Problem to solve -
Line count for "each": give the number of lines in the records below that hold it, and nothing else.

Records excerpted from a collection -

· · ·

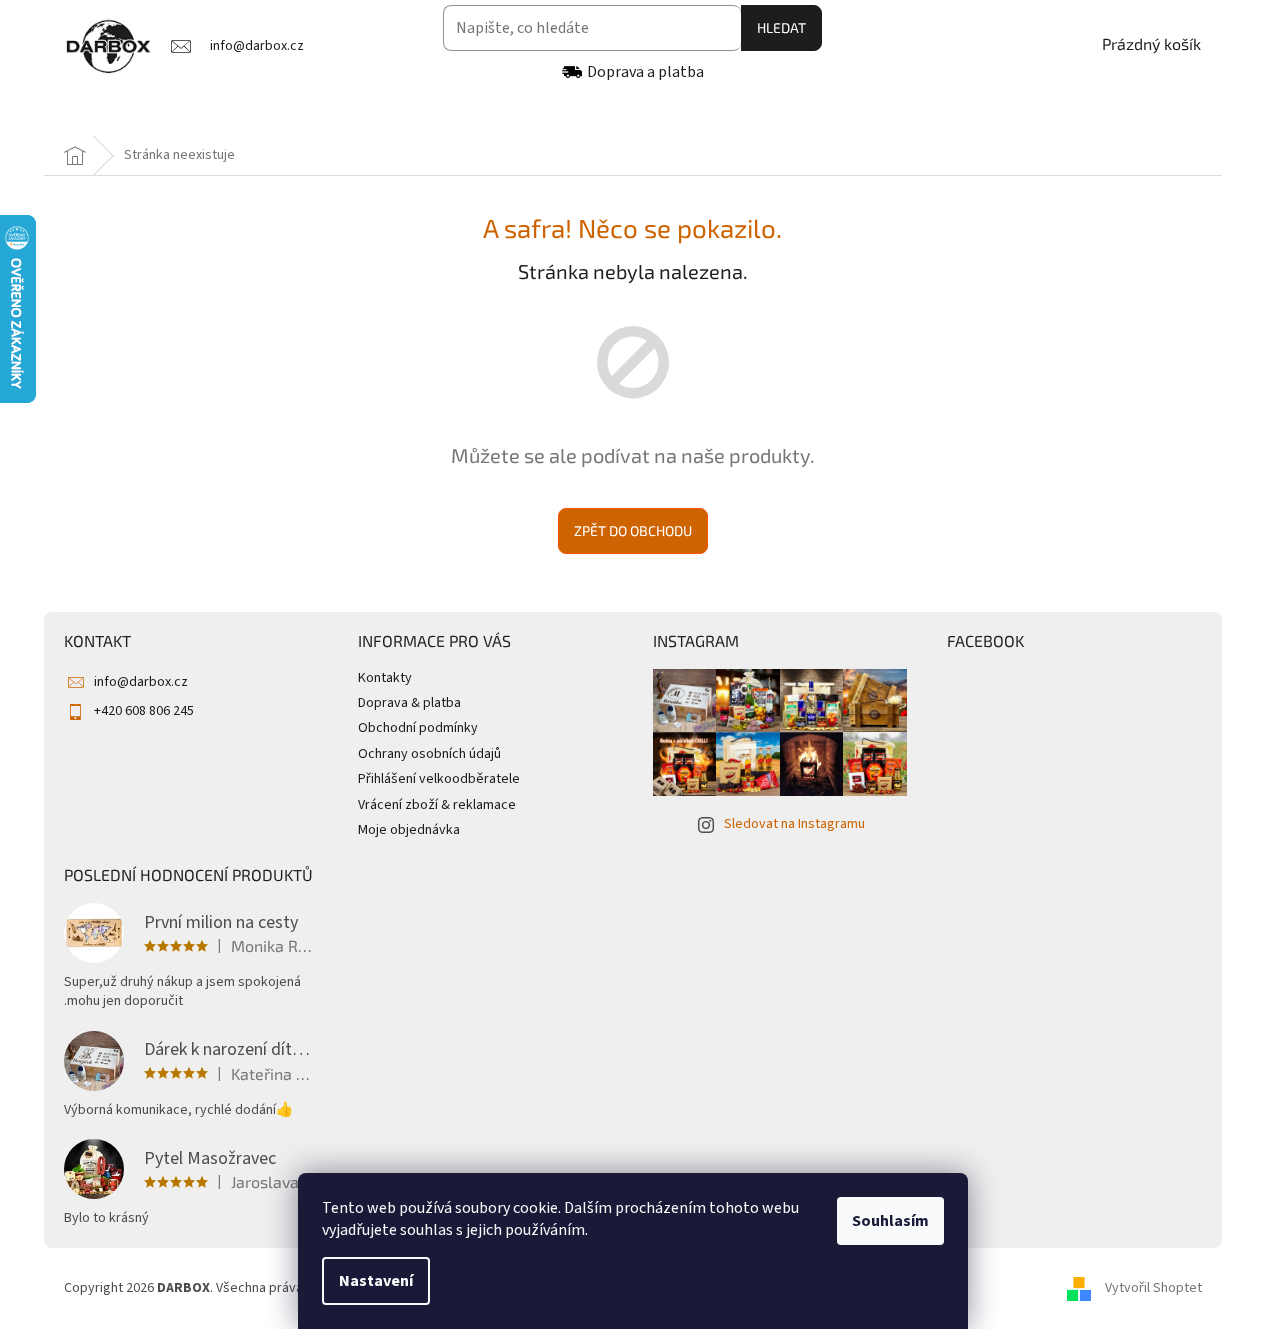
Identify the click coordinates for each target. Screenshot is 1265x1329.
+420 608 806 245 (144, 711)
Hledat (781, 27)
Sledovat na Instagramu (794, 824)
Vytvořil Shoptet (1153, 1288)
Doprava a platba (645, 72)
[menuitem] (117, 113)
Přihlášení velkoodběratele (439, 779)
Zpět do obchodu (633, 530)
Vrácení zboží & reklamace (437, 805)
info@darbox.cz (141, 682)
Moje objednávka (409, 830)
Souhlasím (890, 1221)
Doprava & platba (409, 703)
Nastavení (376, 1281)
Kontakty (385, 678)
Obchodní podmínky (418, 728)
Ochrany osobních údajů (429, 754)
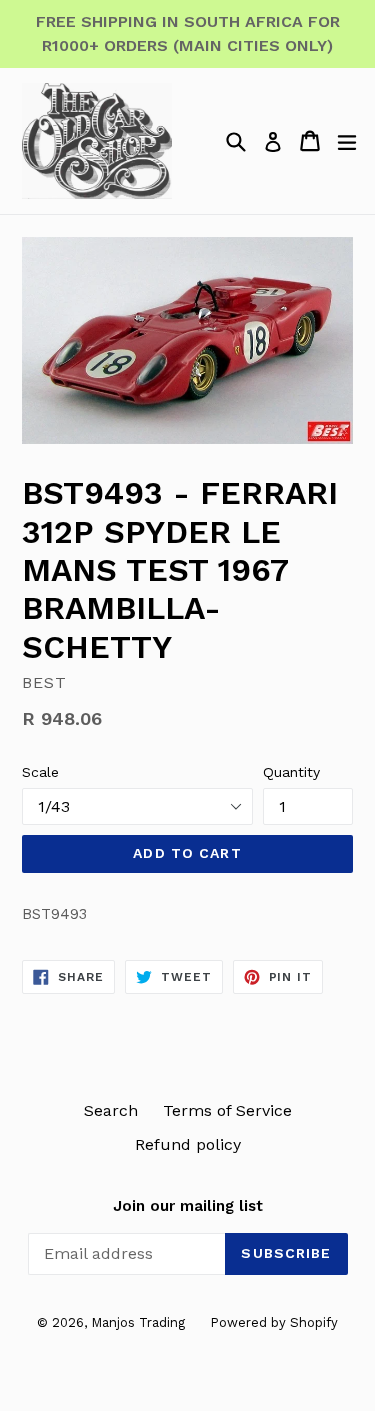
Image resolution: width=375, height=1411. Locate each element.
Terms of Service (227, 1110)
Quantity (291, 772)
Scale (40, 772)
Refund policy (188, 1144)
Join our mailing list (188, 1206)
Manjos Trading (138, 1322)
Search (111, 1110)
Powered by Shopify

· · ·

Exercise answer -
2